Word and element locating data:
*****
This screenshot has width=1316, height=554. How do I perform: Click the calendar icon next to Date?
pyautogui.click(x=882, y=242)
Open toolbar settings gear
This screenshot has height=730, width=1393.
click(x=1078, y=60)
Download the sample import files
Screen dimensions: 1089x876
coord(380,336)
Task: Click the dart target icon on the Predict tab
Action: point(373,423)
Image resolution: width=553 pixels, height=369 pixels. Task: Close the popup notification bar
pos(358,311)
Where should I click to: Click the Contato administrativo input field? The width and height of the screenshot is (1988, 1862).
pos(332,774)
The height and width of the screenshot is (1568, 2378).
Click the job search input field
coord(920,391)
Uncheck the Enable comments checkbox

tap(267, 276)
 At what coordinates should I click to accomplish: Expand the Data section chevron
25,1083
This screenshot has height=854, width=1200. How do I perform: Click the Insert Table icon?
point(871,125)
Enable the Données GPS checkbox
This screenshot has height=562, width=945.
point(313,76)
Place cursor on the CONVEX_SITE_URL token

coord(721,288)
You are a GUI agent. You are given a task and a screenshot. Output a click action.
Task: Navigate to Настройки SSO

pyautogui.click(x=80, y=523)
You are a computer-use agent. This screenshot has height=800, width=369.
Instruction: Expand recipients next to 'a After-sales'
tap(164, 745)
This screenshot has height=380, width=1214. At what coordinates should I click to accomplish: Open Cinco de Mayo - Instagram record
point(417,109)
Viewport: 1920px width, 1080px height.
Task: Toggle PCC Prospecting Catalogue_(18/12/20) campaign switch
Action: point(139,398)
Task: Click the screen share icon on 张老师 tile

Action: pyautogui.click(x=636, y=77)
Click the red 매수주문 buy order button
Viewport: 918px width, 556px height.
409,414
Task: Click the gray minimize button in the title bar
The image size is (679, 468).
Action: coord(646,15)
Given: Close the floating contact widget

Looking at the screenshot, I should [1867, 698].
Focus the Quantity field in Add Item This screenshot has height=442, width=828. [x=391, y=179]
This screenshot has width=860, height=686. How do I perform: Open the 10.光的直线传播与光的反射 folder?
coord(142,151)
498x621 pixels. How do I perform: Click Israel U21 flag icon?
*****
Copy the lines above from the line containing "You are a GUI" through the line containing "pyautogui.click(x=80, y=523)", both included.

You are a GUI agent. You are given a task and a screenshot. Output a click action.
Task: Navigate to Настройки SSO

pyautogui.click(x=80, y=523)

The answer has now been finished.